> _STATED EXERCISE_
Render every line of the records below as a JSON list of strings, with one string per line and blank lines omitted.

> _PROVIDED RECORDS_
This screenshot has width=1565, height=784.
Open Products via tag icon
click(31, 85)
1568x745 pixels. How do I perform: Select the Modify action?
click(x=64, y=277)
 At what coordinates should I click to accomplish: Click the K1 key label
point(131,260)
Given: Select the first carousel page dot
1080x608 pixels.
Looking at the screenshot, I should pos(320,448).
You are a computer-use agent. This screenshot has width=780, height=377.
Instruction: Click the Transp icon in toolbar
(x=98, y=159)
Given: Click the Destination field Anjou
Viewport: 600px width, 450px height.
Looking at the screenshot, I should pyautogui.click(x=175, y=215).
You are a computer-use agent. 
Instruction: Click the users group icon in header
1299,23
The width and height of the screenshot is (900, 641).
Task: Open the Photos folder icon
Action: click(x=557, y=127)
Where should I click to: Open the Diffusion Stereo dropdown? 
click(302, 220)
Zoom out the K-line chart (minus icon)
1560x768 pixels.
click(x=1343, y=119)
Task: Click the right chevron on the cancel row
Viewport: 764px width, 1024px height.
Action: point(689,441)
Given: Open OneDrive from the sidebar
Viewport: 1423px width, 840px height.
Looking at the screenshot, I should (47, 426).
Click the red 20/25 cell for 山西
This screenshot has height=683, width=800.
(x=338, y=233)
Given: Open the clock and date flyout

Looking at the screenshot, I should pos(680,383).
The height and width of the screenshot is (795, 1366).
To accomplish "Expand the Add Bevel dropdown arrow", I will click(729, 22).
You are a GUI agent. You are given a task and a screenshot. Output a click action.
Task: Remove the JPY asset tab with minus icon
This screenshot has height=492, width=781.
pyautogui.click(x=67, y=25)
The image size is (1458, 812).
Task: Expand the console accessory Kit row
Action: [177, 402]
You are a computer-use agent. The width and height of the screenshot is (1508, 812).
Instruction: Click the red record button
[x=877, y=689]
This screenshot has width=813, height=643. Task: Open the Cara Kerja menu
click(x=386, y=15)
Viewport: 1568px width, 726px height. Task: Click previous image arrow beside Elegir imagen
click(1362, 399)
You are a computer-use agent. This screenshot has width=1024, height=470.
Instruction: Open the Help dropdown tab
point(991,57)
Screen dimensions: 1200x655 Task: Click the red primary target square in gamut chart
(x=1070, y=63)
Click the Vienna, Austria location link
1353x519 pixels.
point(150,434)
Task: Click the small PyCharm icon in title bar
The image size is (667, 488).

> _RESPONSE TO THE TASK_
[
  "This screenshot has width=1565, height=784.",
  "Open Products via tag icon",
  "click(31, 85)",
  "1568x745 pixels. How do I perform: Select the Modify action?",
  "click(x=64, y=277)",
  " At what coordinates should I click to accomplish: Click the K1 key label",
  "point(131,260)",
  "Given: Select the first carousel page dot",
  "1080x608 pixels.",
  "Looking at the screenshot, I should pos(320,448).",
  "You are a computer-use agent. This screenshot has width=780, height=377.",
  "Instruction: Click the Transp icon in toolbar",
  "(x=98, y=159)",
  "Given: Click the Destination field Anjou",
  "Viewport: 600px width, 450px height.",
  "Looking at the screenshot, I should pyautogui.click(x=175, y=215).",
  "You are a computer-use agent. ",
  "Instruction: Click the users group icon in header",
  "1299,23",
  "The width and height of the screenshot is (900, 641).",
  "Task: Open the Photos folder icon",
  "Action: click(x=557, y=127)",
  "Where should I click to: Open the Diffusion Stereo dropdown? ",
  "click(302, 220)",
  "Zoom out the K-line chart (minus icon)",
  "1560x768 pixels.",
  "click(x=1343, y=119)",
  "Task: Click the right chevron on the cancel row",
  "Viewport: 764px width, 1024px height.",
  "Action: point(689,441)",
  "Given: Open OneDrive from the sidebar",
  "Viewport: 1423px width, 840px height.",
  "Looking at the screenshot, I should (47, 426).",
  "Click the red 20/25 cell for 山西",
  "This screenshot has height=683, width=800.",
  "(x=338, y=233)",
  "Given: Open the clock and date flyout",
  "Looking at the screenshot, I should pos(680,383).",
  "The height and width of the screenshot is (795, 1366).",
  "To accomplish \"Expand the Add Bevel dropdown arrow\", I will click(729, 22).",
  "You are a GUI agent. You are given a task and a screenshot. Output a click action.",
  "Task: Remove the JPY asset tab with minus icon",
  "This screenshot has height=492, width=781.",
  "pyautogui.click(x=67, y=25)",
  "The image size is (1458, 812).",
  "Task: Expand the console accessory Kit row",
  "Action: [177, 402]",
  "You are a computer-use agent. The width and height of the screenshot is (1508, 812).",
  "Instruction: Click the red record button",
  "[x=877, y=689]",
  "This screenshot has width=813, height=643. Task: Open the Cara Kerja menu",
  "click(x=386, y=15)",
  "Viewport: 1568px width, 726px height. Task: Click previous image arrow beside Elegir imagen",
  "click(1362, 399)",
  "You are a computer-use agent. This screenshot has width=1024, height=470.",
  "Instruction: Open the Help dropdown tab",
  "point(991,57)",
  "Screen dimensions: 1200x655 Task: Click the red primary target square in gamut chart",
  "(x=1070, y=63)",
  "Click the Vienna, Austria location link",
  "1353x519 pixels.",
  "point(150,434)",
  "Task: Click the small PyCharm icon in title bar",
  "The image size is (667, 488)."
]